— Четверо осталось, — спокойно ответил Жамес, — двое младших померли этой весной от какой-то хвори. Бог дал, бог взял. Пошли иить кофе.
Позавтракав, двинулись в путь.
Впереди шел Жамес, в одной руке держа сумку, полную металлических чашечек, в другой — старенький дробовик. На поясе у него болтался привязанный сыромятным ремнем большой длинный нож — факон. Минут через пять вышли на эстраду. Пройдя метров сто, чодошли к первому каучуконосному дереву. С одной стороны кора его была вся испещрена шрамами. Сосчитав их, можно было бы узнать, сколько дней здесь ведется добыча каучука. Один надрез — один обход эстрады, один день жизни серингейро. Жамес подошел к дереву, острым металлическим крючком пониже последней зарубки провел параллельно еще одну и на конце прикрепил металлическую конусообразную чашечку.

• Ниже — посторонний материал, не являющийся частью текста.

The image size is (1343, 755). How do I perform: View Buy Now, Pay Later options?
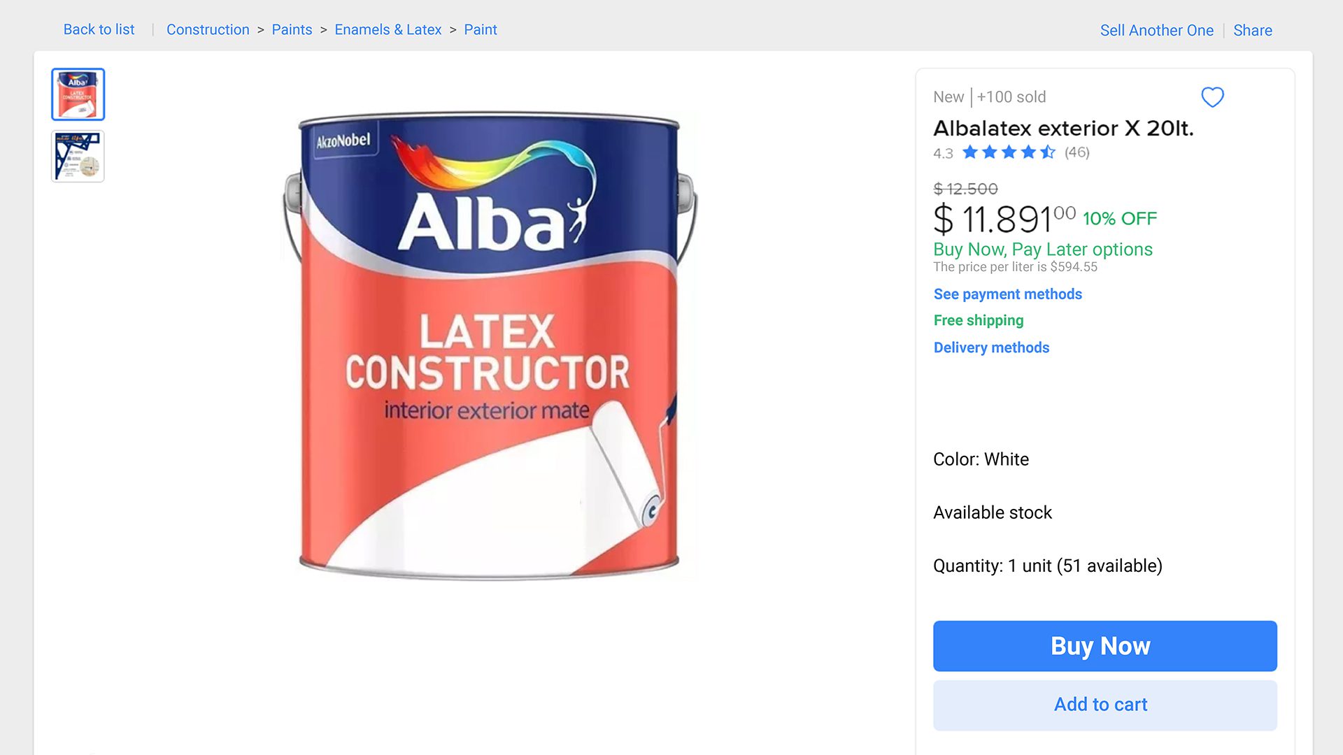pos(1042,250)
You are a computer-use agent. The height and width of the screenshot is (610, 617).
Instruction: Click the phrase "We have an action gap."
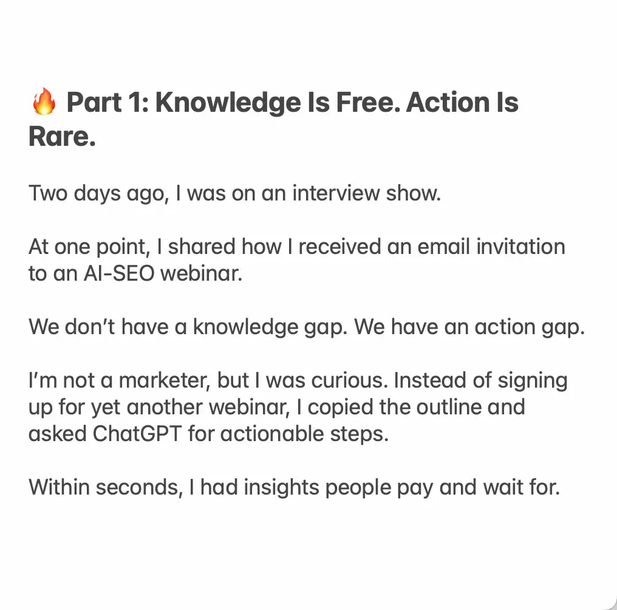[x=469, y=327]
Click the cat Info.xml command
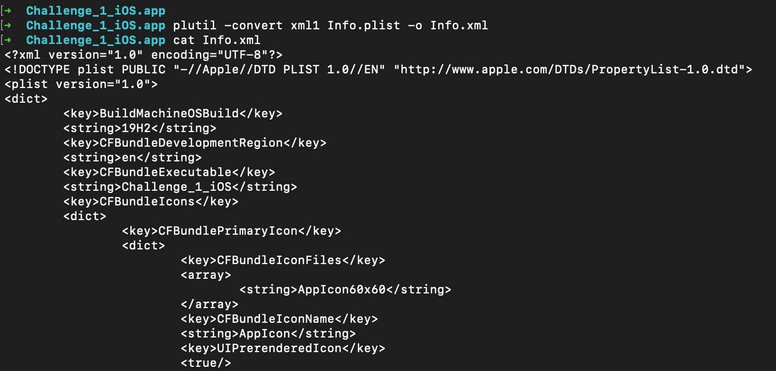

Было заметно, как белый сок наполняет свежую зарубку и постепенно движется по уклону вниз. Часов через пять чашечка будет заполнена доверху соком каучукового дерева. Заставив дерево работать, двинулись дальше, к следующему, потом еще к одному. Так начался обход эстрады.
Под ногами чавкала глинистая почва. Скоро ботинки промокли насквозь, да и не только ботинки — утренняя роса оседала на брюках и рубашках. Несмотря на то, что было не меньше тридцати градусов тепла и от мокрой одежды шел пар, чувствовали мы себя довольно неуютно. Я все время пытался сделать снимки Жамеса, прикрепляющего металлические чашечки к дереву, но свет еле-еле пробивался сквозь густую крону деревьев и лиан, так что пришлось отказаться от этого намерения. Однако Жамес просил не огорчаться, потому что в одном месте группа каучуконосных деревьев стоит на небольшой полянке и там вполне достаточно света, чтобы запечатлеть работу серингейро.
Дойдя до небольшой лощинки, Жамес велел нам подождать. А сам свернул в сторону, ловко орудуя факоном, пробивая путь. Минут через пять он вернулся, держа за задние ноги маленькую косулю — виадо, как ее называют в Бразилии. Естественно, было интересно, каким образом он убил животное, потому что выстрелов никто не слышал.
— А у меня здесь поставлены недалеко от эстрады ловушки, — пояснил Жамес. — Да и на самой эстраде есть несколько. Эстрада удобна не только для меня. Звери также пользуются ею. Часто бывает, что они попадают в мои ловушки. Сегодня к ужину сварим мясо.
Я взял с него обещание, что на осмотр следующей ловушки пойдем вместе. Она была устроена как раз недалеко от полянки, где, как сказал Жамес, можно было сделать несколько снимков. Это был довольно примитивный самострел, спрятанный в чаще. Но стрела из этого самострела обладала большой убойной силой и способна была проткнуть и виадо, и даже дикого кабанчика. Когда мы двинулись дальше, я случайно вышел вперед и пошел по эстраде, чувствуя себя заправским серингейро. Но Жамес попросил не своевольничать и идти вслед за ним. Предупреждение было сделано вовремя. Пройди еще несколько шагов — и гостю угрожала бы большая неприятность. На эстраде была очередная ловушка — яма, закрытая ветками деревьев, на дне ее торчали острые колья.
— Для кабанов, — пояснил Жамес. — На всякий случай. Они, правда, редко здесь проходят.
Обход всех деревьев занял примерно пять часов. Мы вернулись к тому месту, откуда вошли на эстраду, совершив полный круг. Время близилось к обеду. На дощатом столе крыльца хижины уже дымилась мамалыга, смешанная с маниоковой мукой. Обеденный перерыв длился минут двадцать, после чего Азеведу остался дома, а мы с Жамесом вторично обошли эстраду.
Металлические чашечки уже были доверху заполнены латексом. Размер чашечек, видимо, был изучен заранее, потому что около редких деревьев можно было наблюдать переполненные посудинки. Как будто дерево знало, сколько ему нужно выдать латекса в каждую чашечку. На этот раз Жамес взял с собой также бидон, в который выливал каучуковый сок, а затем бросал пустые чашечки в мешок. Я вызвался помочь нести бидон. Сначала это было довольно легко. Но по мере продвижения по эстраде бидон все больше наполнялся латексом, и под конец вес его стал солидным. Согласитесь, что тащить по джунглям многокилограммовый бидон не так-то удобно. Но необходимо было держать марку. И нужно сказать, что, по всей видимости, честь советского журналиста не была посрамлена.